Explicitly negotiate roles at the start of the partnership and revisit regularly. Divide responsibilities so that both teachers have clear ownership of something. The special education teacher should take the lead on IEP-related differentiation decisions, assessment modifications, and data collection for students with disabilities. The general education teacher should take the lead on content standards, curriculum pacing, and grade-level assessment design. Leadership of instruction should rotate.

Navigate the Relationship Directly

Co-teaching is an intensive professional relationship. Two adults with different training, different teaching styles, and different values are sharing a classroom and making decisions that affect students together. Disagreements will happen. If there's no mechanism for addressing them, they fester and show up in the classroom dynamic.

Build in a regular brief check-in — not just on logistics, but on how the partnership is going. What's working? What's not? What do you need from me that you're not getting? These conversations are uncomfortable until they're routine.

The specific issue that most often goes unaddressed: one teacher's instructional preferences dominate. The general education teacher lectures while the special education teacher supports, lesson after lesson, because changing that pattern would require a direct conversation neither teacher wants to have.
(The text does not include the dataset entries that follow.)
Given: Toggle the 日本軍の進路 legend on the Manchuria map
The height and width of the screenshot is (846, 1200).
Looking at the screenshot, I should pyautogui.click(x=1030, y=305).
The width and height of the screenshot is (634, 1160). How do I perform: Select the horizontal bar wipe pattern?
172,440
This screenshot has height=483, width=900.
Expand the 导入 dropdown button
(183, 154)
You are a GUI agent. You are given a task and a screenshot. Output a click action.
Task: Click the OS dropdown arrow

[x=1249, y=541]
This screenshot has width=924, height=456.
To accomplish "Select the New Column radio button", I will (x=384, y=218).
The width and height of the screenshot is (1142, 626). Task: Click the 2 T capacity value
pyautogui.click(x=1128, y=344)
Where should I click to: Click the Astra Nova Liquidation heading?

Have the conversation.

LessonDraft can generate co-taught lesson plans that specify roles for both teachers, identify differentiation points, and suggest which co-teaching model fits each lesson segment.

Communicate to Students That You're Both Teachers

Students very quickly figure out which teacher is "the real teacher" in a co-taught classroom if the structure isn't deliberate about communicating otherwise. They stop paying attention when the second teacher speaks. They ask only one teacher for help. The non-dominant teacher's authority is undermined.

Both teachers should lead instruction visibly and regularly. Both should handle discipline. Both should be introduced as teachers on the first day with equal standing. The physical arrangement of the room should signal co-presence: two teacher zones, both teachers moving freely through the space, both names on the board.

Your Next Step

If you're in a co-teaching partnership, have an explicit conversation with your partner this week about which models you're using most often and which you'd like to try. Identify one upcoming lesson where you could use station teaching or parallel teaching instead of the default. Planning together for that one lesson will change what's possible.

Frequently Asked Questions

What if my co-teacher and I have very different teaching philosophies?
Difference in philosophy is manageable when the partnership has trust and a communication structure. Start by finding the values you share — usually student success — and build from there. Avoid competing in front of students; address disagreements privately and come back to the lesson with a united approach. If the disagreement is about something that affects students with disabilities, the special education teacher's professional judgment on that domain should generally prevail.
Can co-teaching work with a paraprofessional instead of a second certified teacher?
Paraprofessionals are valuable but not co-teachers — they don't have the certification, training, or legal authority to function in that role. When a paraprofessional is assigned to a classroom, the teacher is responsible for directing their work. The push-in model with a paraprofessional can be effective, but it's not co-teaching, and the expectations should be different.
How do I handle it when a student only wants to work with one of the two teachers?
Address it directly and early. Students who attach to one teacher are usually responding to a real or perceived difference in warmth, authority, or understanding. Examine whether the classroom structure is reinforcing this preference: do both teachers circulate and support all students, or does one teacher focus on students with IEPs? Restructuring so both teachers serve all students breaks down the preference over time.